The adventure follows the general story arc of the original tale, where King Richard the Lionheart has been taken hostage on his way back from The Crusades. Your primary task throughout the game is to collect enough money to pay the king's ransom, while fighting against the oppression of King John and the Sheriff of Nottingham. Some of the story, particularly the role of Maid Marion, has been altered, adding elements of druidic mythology.

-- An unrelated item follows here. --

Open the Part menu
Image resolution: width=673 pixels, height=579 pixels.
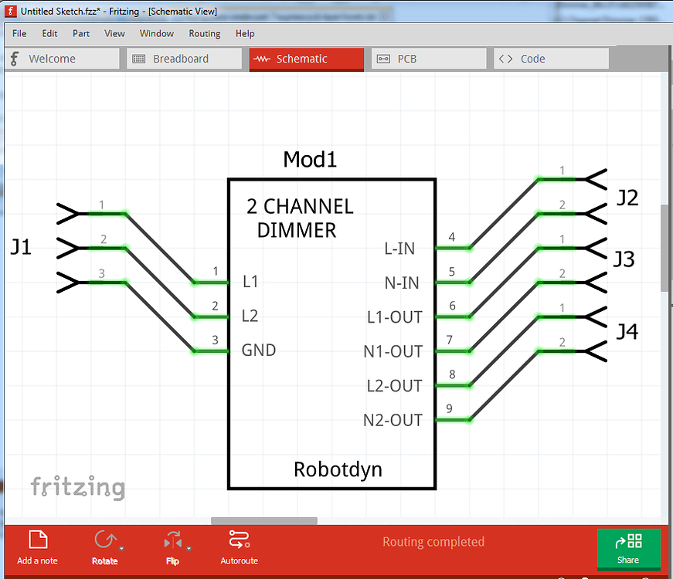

During the game, Robin must prove his ability to fight in hand-to-hand combat (with a staff) and of course his superior marksmanship with the longbow. Tactical thinking is also required, as several times in the game you'll be counseled by your merry men about possible approaches to an impending battle where only one will result in no casualties to your men. Various actions will win money towards the ransom, and there are multiple endings based on the amount of money you've raised and the actions you've taken during the adventure.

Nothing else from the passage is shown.